Une part de moi a envie d’aller élever des enfants quelque part dans un village paumé près des champs. L’autre de faire bouger ce contre quoi je proteste.

Et ça a été dur. Dur d’oser dire haut et fort :  » Je veux oeuvrer pour les naissances respectées. » J’ai souvent pleuré. Pleuré de rage, d’impuissance, de solitude. Etre si jeune, si tendre encore, si faible. Et avoir une ambition plus grosse que soi. J’ai lutté, j’ai bataillé contre mon syndrome de l’imposteur et je me débat avec tous les jours encore. Ca a été des choix :

  • Décider de spécialiser mon cabinet d’hypnothérapie en périnatalité et en accompagnement du féminin
  • Oser pousser la porte d’une maison de naissance pour être bénévole, même si je n’ai pas d’enfants
  • Tenir tête aux associations de deuil périnatal et insister pour oser toucher à des sujets pas évident malgré mon jeune âge

Et la peur, la peur au ventre. Celle de ne pas être légitime. Celle d’être une moins que rien. Celle de voler la place de quelqu’un d’autre. Celle d’être incapable.

Désolée. J’aimerai me dire que je suis désolée.

Désolée de ressentir une joie sans nom quand on parle d’haptonomie. Désolée d’avoir une passion de zèbre pour les deuils périnataux. Désolée de me retrouver à parler d’accouchement avec toutes les femmes qui ont des enfants que je rencontre. Dans la file du supermarché ou après une réunion dans les bureaux où je fais des missions en freelance. Désolée d’avoir le coeur qui bat à en vomir à chaque fois que je dévore un bouquin sur l’hypnonaissance, le chant prénatal, le yoga postnatal et tous ces machins là.

A mi-chemin entre « C’est EXACTEMENT ça qu’il faut faire ! » /  » Je veux vivre ça »/ « Je veux que tout le monde puisse vivre ça »/ »Je suis si, si, si, triste et si désolée pour toutes celles à qui on n’a pas laissé le choix. »

Parce qu’à l’heure actuelle, en dehors des milieux un peu alternatifs il y a cette sensation froide et visqueuse qu’on ne te laisse pas des masses le choix. Moi, quand j’ouvre suffisamment la porte aux gens pour me parler de leurs accouchements, les 3/4 du temps, je reçois une belle flopée de larmes.

Dans la vie en vrai, le rêve ressemble à ça :

Dans la vie en vrai, je veux être doula. On n’en vit pas. Et je m’en fiche. Je veux juste savoir tout ce que je peux sur le sujet. Plonger à l’intérieur encore et encore. Je suis déjà bien dedans. Je veux me noyer davantage.

Dans la vie en vrai, je veux organiser des blessingway. Et des rituels de passage pour la mort périnatal. De la douceur. De la poésie. Du beau.

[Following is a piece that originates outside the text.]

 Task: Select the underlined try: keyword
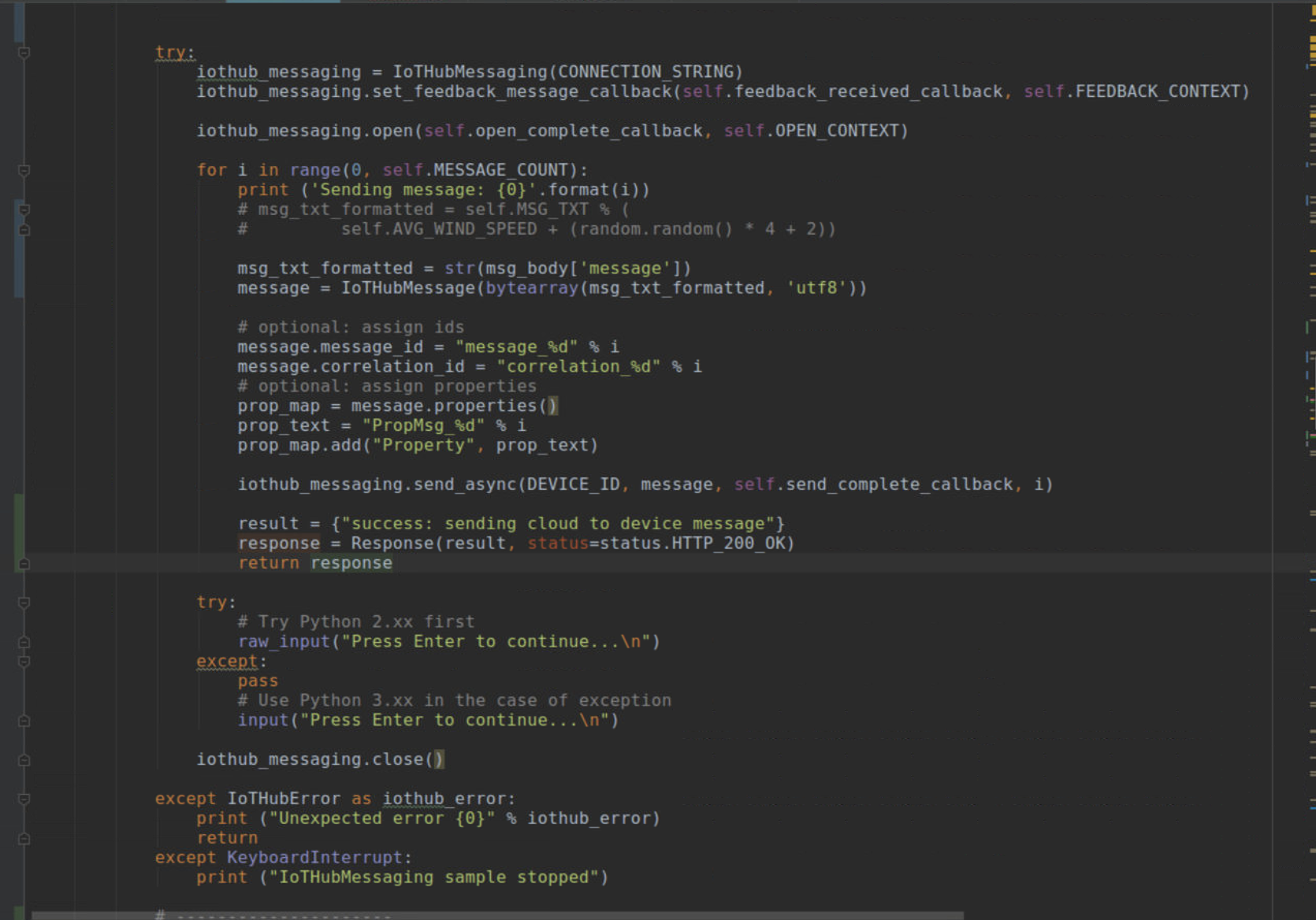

Dans la vie en vrai, les RITUELS et le sentiment de COMMUNAUTE sont des valeurs que je veux porter à bras le corps. Je n’en peux plus que ça se soit perdu. Et ça me tue à chaque fois que j’y pense. Dans quelle mesure on a réussi à créer un monde où on est à la fois si proches et pourtant si loin ?

Dans la vie en vrai, je veux qu’on se rappelle que la grossesse n’est pas une maladie mais une phase si empouvoirante, si puissante.

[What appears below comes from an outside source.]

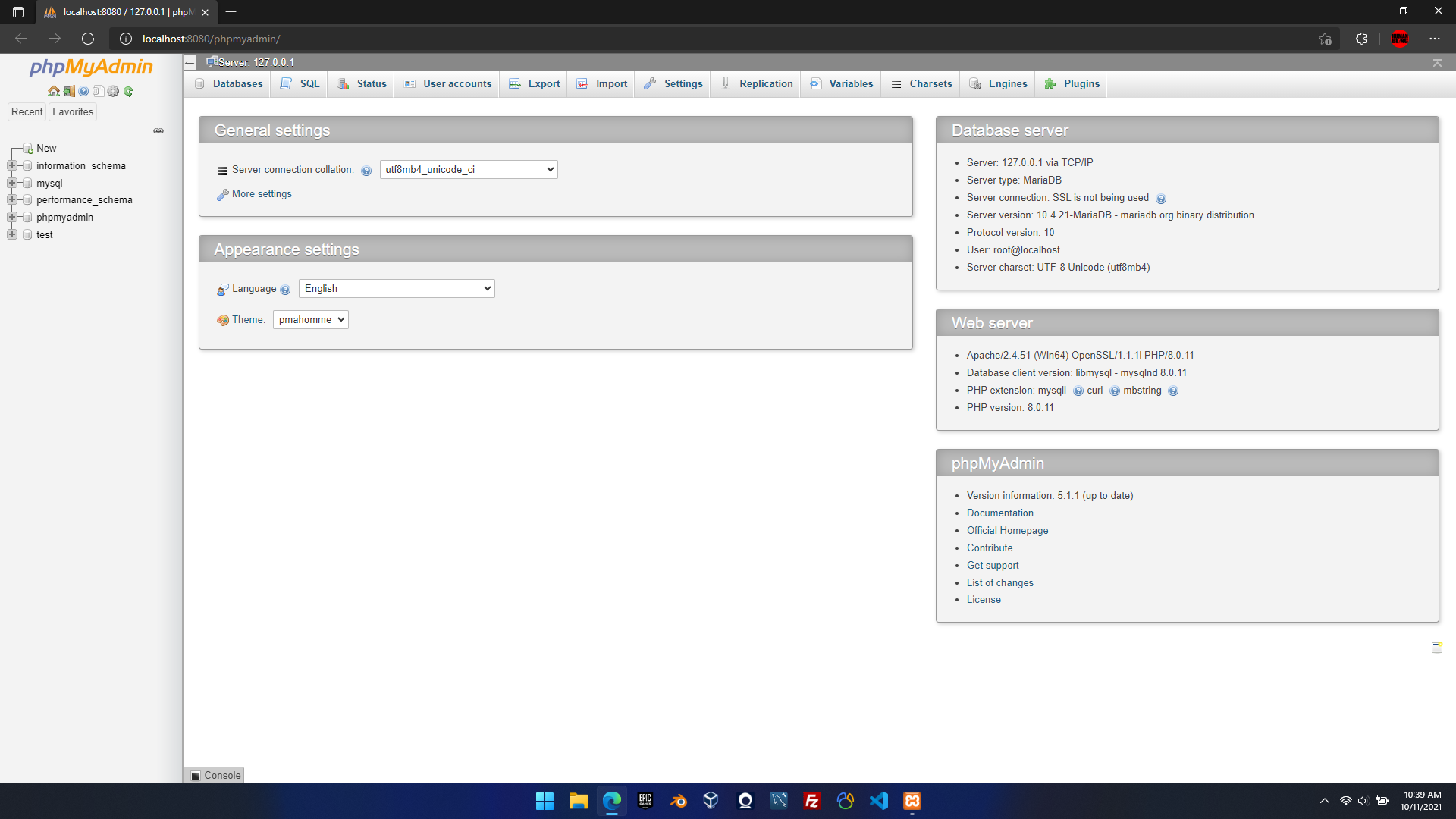Screen dimensions: 1456x819
Task: Toggle the Console bar at bottom
Action: pyautogui.click(x=215, y=775)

Alors oui, des tas de trucs roulent en vrac dans ma tête

L’hypnonaissance, les soins rebozo, les retraites de femmes enceintes, les blessingways, les rituels de deuils pour les IVG, les soins palliatifs du nourrisson, les doulas, le tantra, l’aide à la personne, l’écoute active, la CNV, la méditation, le yoga. Et tout ce joyeux bazar qui fait que ma vie est ma vie. Je me sens encore toute enfant, exploratrice de terres vierges. Je ne sais pas ce qui me fascine le plus entre le postnatal, le prénatal et les accouchements. Un peu de tout sans doute. Même si le prénatal m’appelle. Même si la question du deuil éclaire mon chemin à chaque fucking pas sans que je comprenne d’où elle vienne. Je suis perdue. Juste perdue.

Mais que j’aime avancer sur ce chemin. Un si doux chemin.

Merci à mes amies du cercle de lune qui m’entendent parler de cet objectif doula tous les mois. Merci aux doulas que j’ai rencontrées et qui m’inspirent. Merci aux copines gynécologues et sage-femmes qui m’encouragent. Merci aux followers de l’Instagram qui suivent mon périple. Merci à M.Raton de ne jamais se lasser, ni s’effrayer de m’entendre parler bébé. Merci à moi d’avoir confiance en moi.

Une maison de naissance de luxe, des retraites autour du parcours initiatique de la grossesse, un collectif de thérapeute spécialisé dans le périnatal, des accompagnements au deuil périnatal poussé ou une marque de snacks pour femmes enceintes véganes. Où me mènent mes pas ? J’en sais rien. Je m’en fous. J’avance.